Do you know what I realized this year? The way I celebrate Christmas with my family today is really very little different from the way I celebrated Christmas in my family of origin growing up. Given that I grew up in a devout evangelical family but that my husband and I are not religious, this at first seems rather odd. In the end, though, I think it simply highlights just how secular Christmas is for most Americans, even those who are religious.
Growing up, Christmas meant music and cookies and decorations and presents. Some of the Christmas music we listened to was religious, but most was actually completely secular. The cookies, of course, had nothing to do with religion, and the only thing religious about our Christmas decorations, whether it be the tree or the house or lights outside, was the nativity scene that rested on a table in our hall. And the presents, well, those were wholly secular too.
The only overtly religious things we did as part of Christmas were attending Christmas Eve service at church and reading the Christmas story from the Bible on Christmas morning. However, neither of these things actually happened every year, as we frequently skipped the Christmas Eve service (getting that many kids in nice clothes and out the door was often more work than it was worth) and we usually forgot to read the Christmas story Christmas morning because everyone was clamoring to open presents. So really? My family’s celebration of Christmas was very secular.
It’s true that we often talked about how important it was to remember that Christmas was Jesus’ birthday, and that that was what really mattered. But honestly? We insisted Christmas was really and truly all about Jesus the same way some people insist that really, honest, they’re going to start an exercise regimen next week. It’s almost as though we were trying to reassure ourselves. Of course, we did enjoy the Christmas story. We children enjoyed arranging the nativity scene and sometimes even put on little Christmas plays. But in the end, the Christmas season as we celebrated it was more about holiday cheer than it was about Jesus.
And now, as an atheist adult and the mother of two children, I look around myself on this day after Christmas. The same tree, lights, and ornaments. The same scented candles and smells of gingerbread. The same cookies, the same old family recipes, the same songs in the background. The same greenery, the same scattered wrapping paper. The same stockings and fire in the fireplace. The same nativity scene, which Sally arranges and rearranges. It’s a storybook story with its own action figures, and she treats it the same way she would treat an Angelina Ballerina set.
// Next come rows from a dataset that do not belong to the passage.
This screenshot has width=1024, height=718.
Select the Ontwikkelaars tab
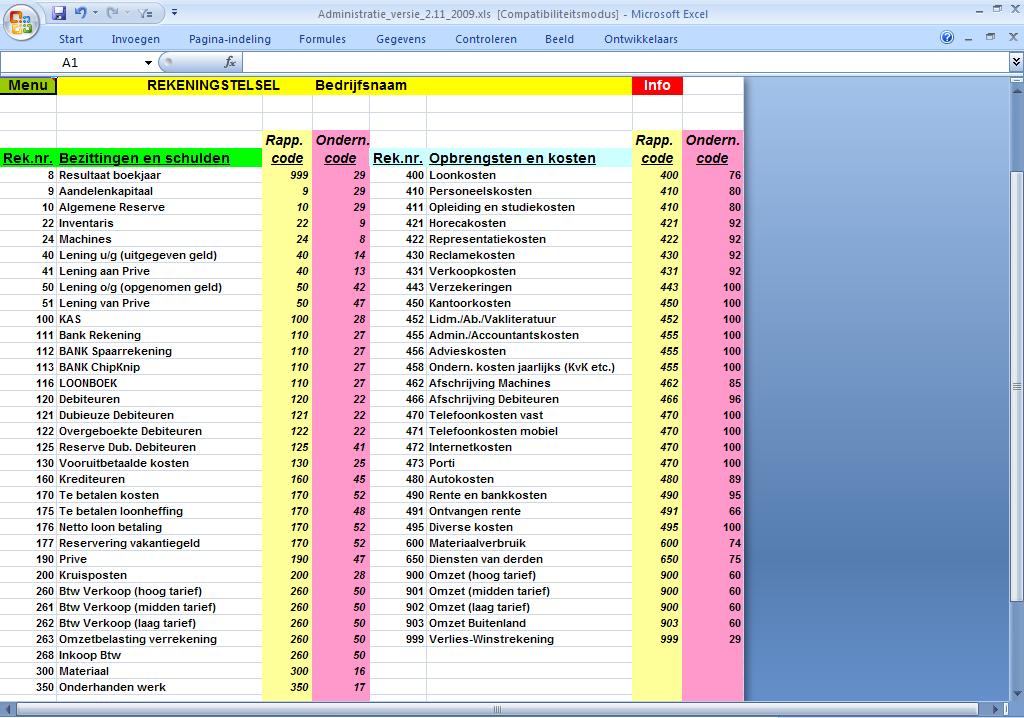[x=640, y=39]
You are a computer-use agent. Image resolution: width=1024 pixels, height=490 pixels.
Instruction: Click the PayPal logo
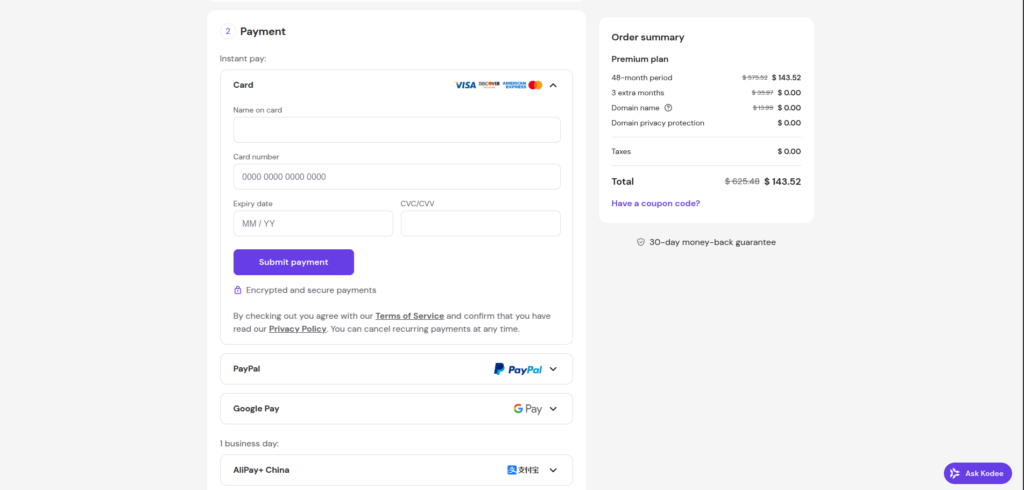pyautogui.click(x=518, y=369)
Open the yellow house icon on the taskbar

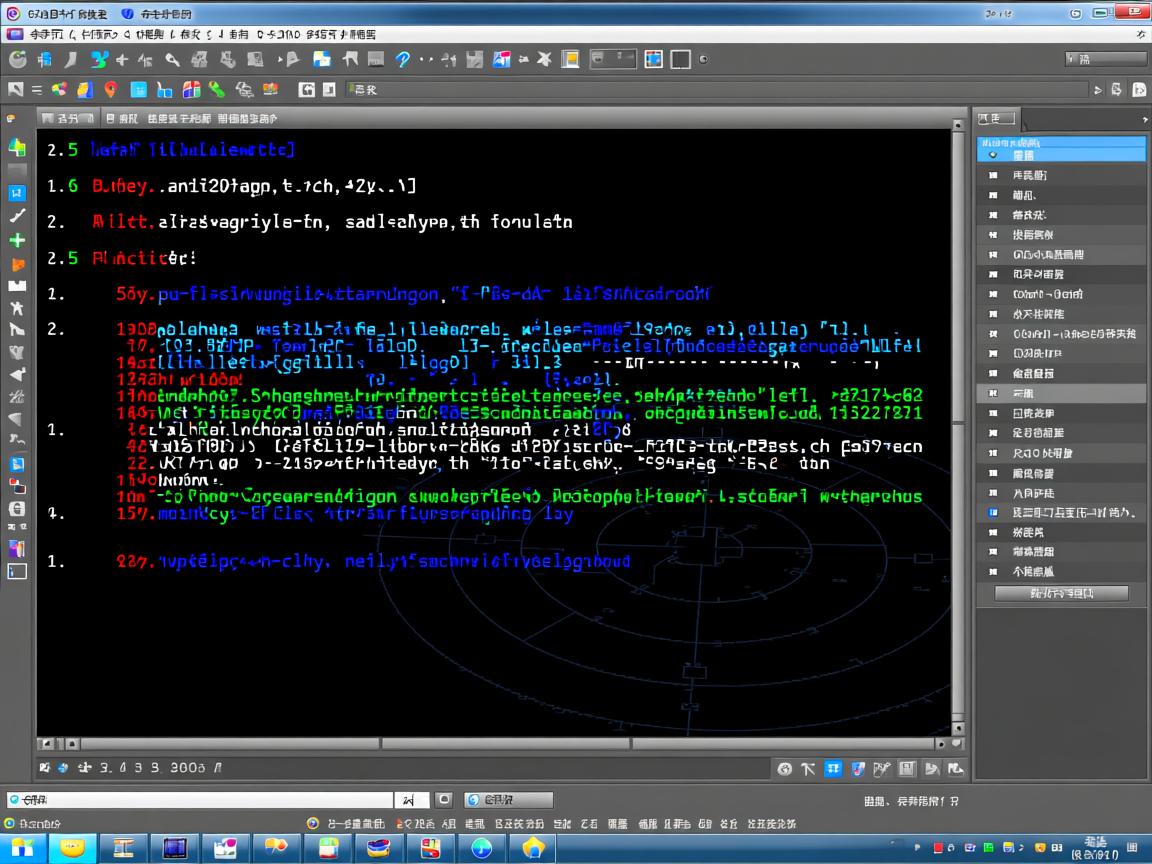(533, 848)
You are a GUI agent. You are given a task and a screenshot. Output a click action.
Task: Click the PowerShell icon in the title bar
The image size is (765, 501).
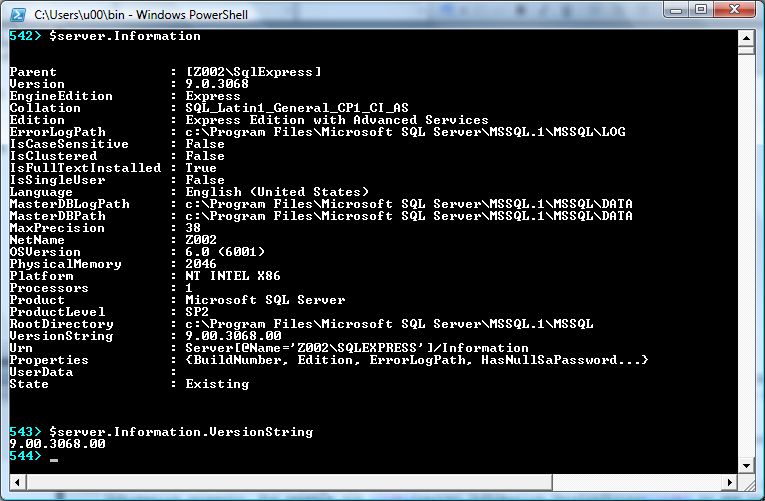(x=19, y=14)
The only thing that has changed, really, between how I celebrated Christmas as a child in a devout evangelical family and how I celebrate Christmas as an atheist with a family of my own today is the absence of church and the traditional Christmas Eve program and the increased place of the Santa story.
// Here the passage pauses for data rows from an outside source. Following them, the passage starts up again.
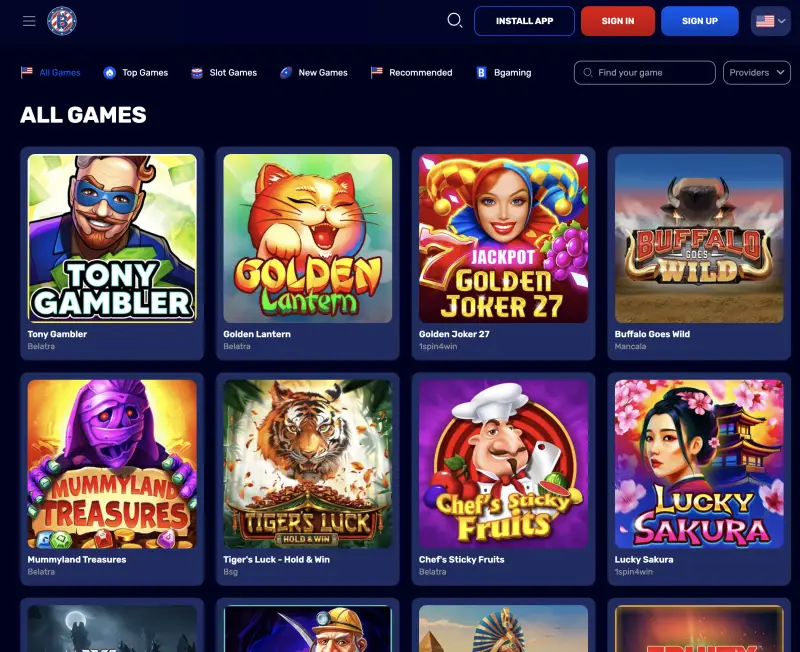Open the hamburger menu icon
Image resolution: width=800 pixels, height=652 pixels.
tap(29, 21)
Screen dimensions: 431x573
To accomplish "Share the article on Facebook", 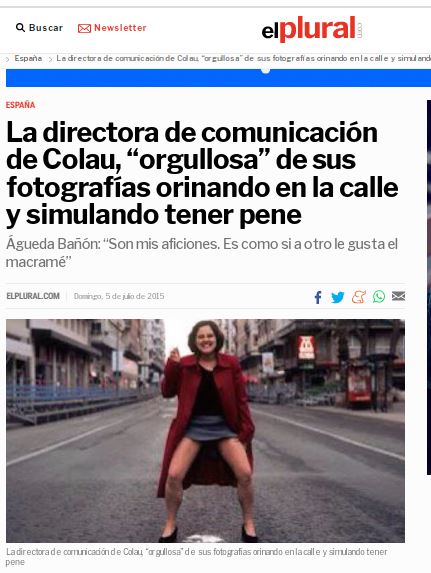I will 318,297.

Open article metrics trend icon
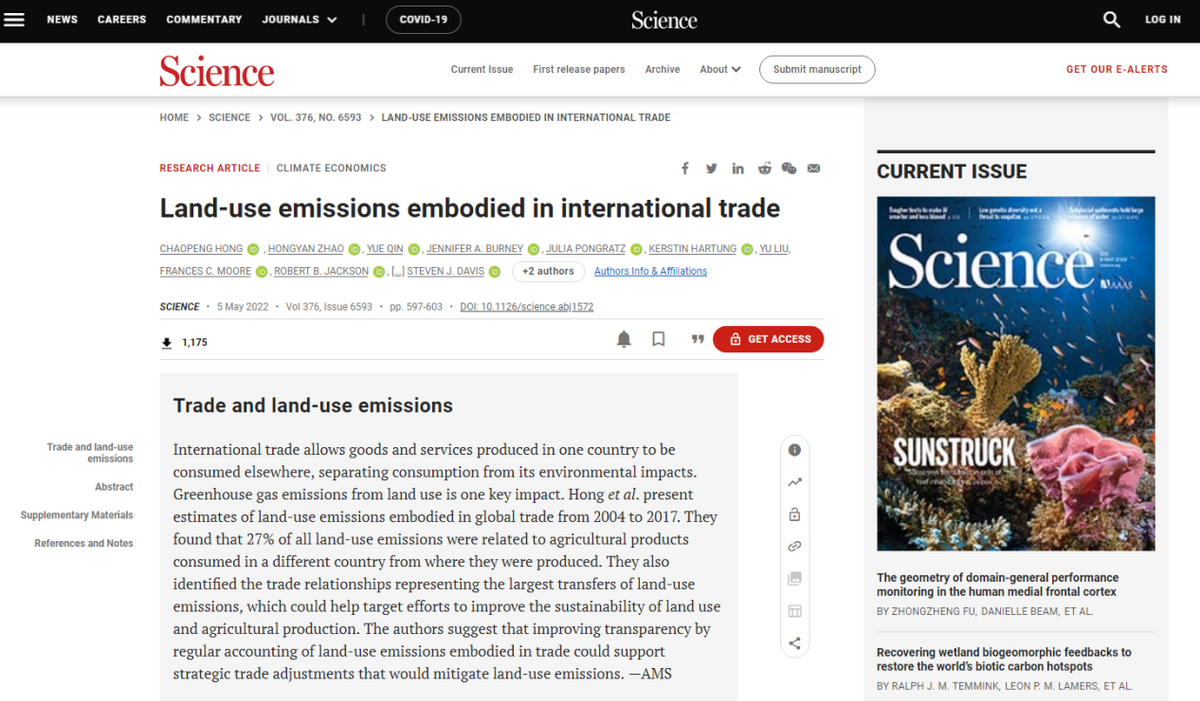[794, 482]
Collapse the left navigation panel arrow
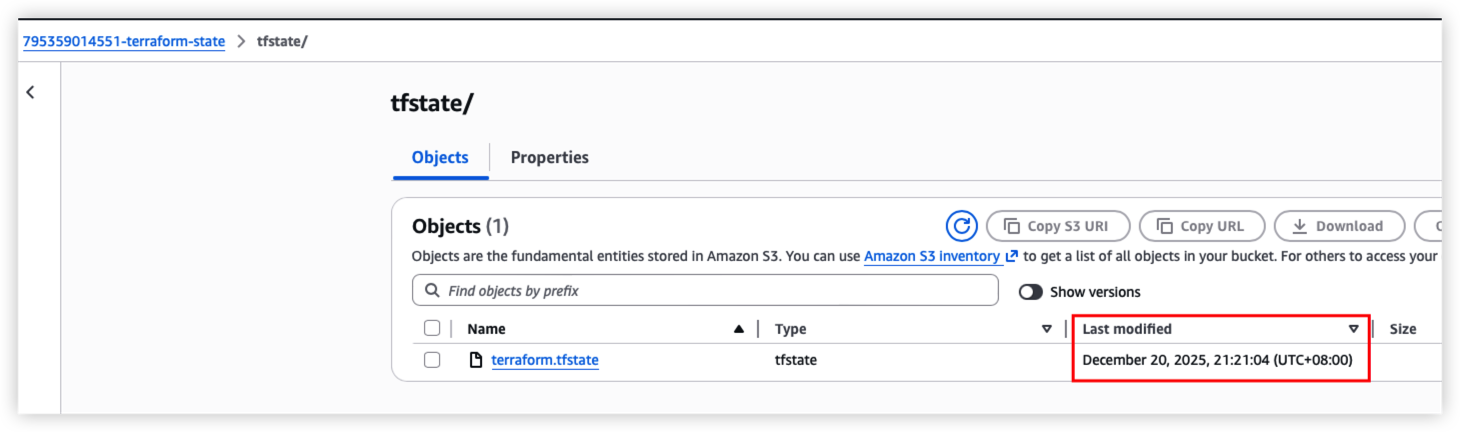 pos(30,92)
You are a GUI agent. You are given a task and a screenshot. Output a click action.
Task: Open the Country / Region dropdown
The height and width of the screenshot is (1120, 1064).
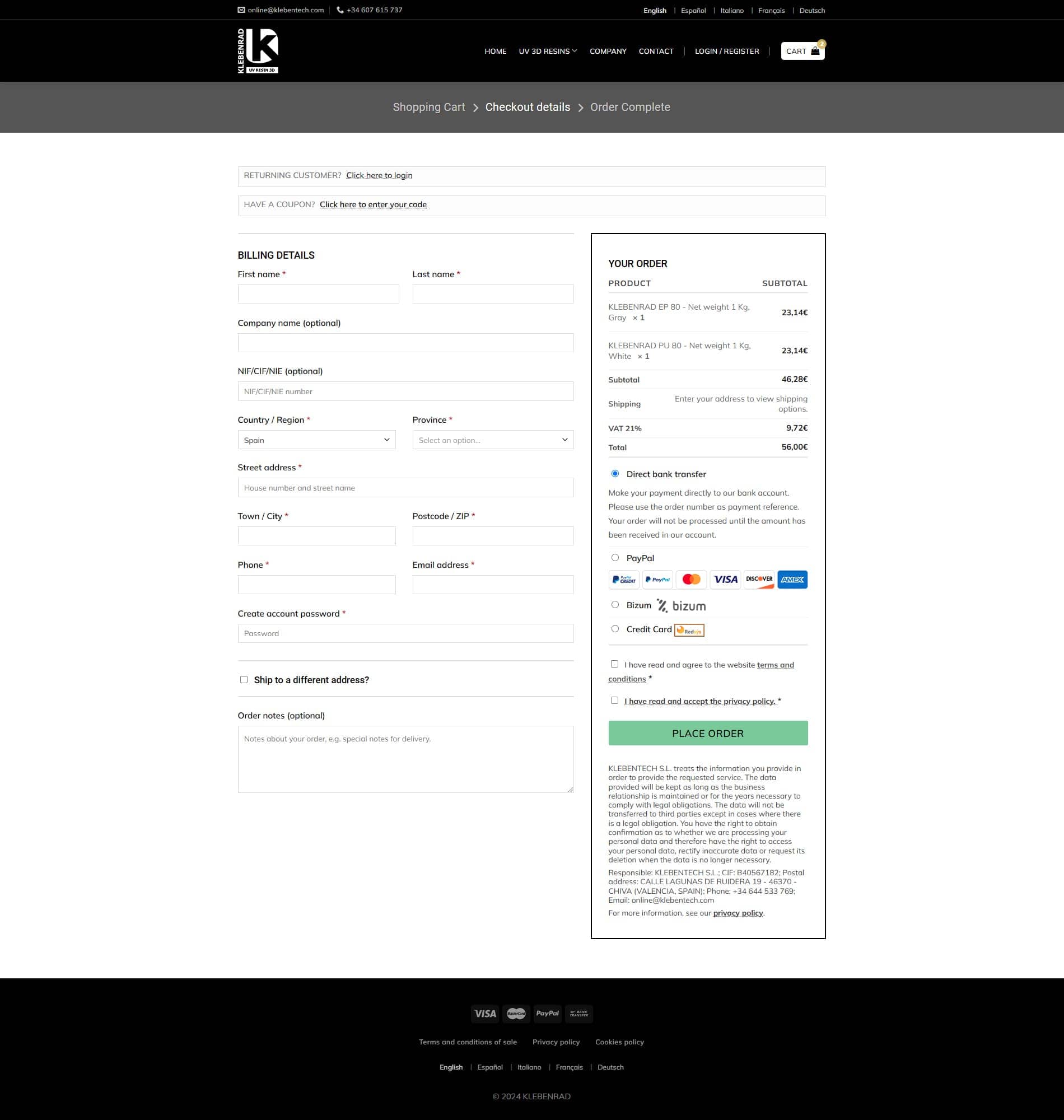click(x=316, y=440)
Growing up, we didn’t “do” Santa in our family, though Santa was still somehow present – in the stores, in the books we checked out from the library, and in the music. He was present, though, sort of guiltily. Mom and dad told us that the Santa mythology served to push Jesus out of the holiday (an ironic concern given the already limited focus on Jesus alongside the presents and cookies, and winter holiday decorations). Today, then, I no longer have to feel guilty about engaging in the Santa story, whether in books, songs, or decorations.
I’m not trying to say that Christmas is a holiday that doesn’t have Christian roots (it does). Similarly, I’m not trying to say that Christmas as it is celebrated in the United States today is “multicultural” or that its roots are not soundly Western, and even Anglo Saxon (they are). I personally enjoy celebrating Christmas in part because it is a way I can feel a historical and cultural connection with my ancestors. Further, I don’t mind the religious aspects that remain – the nativity scene, say – both because of the connection with the cultural celebrations of ancestors past and because I think we should be interested in learning about various cultures, traditions, and religious. I may be an atheist, but that doesn’t mean it I don’t see history or religion as things worth studying.
But to bring this back to where I started, the main point I wanted to make here was that Christmas as I celebrated it as an evangelical child was already more focused on presents, food, and seasonal decorations than it was on Jesus’ birth, and that that, quite simply, has made continuing to celebrate Christmas as an atheist adult remarkably easy. And I think that’s something worth pointing out.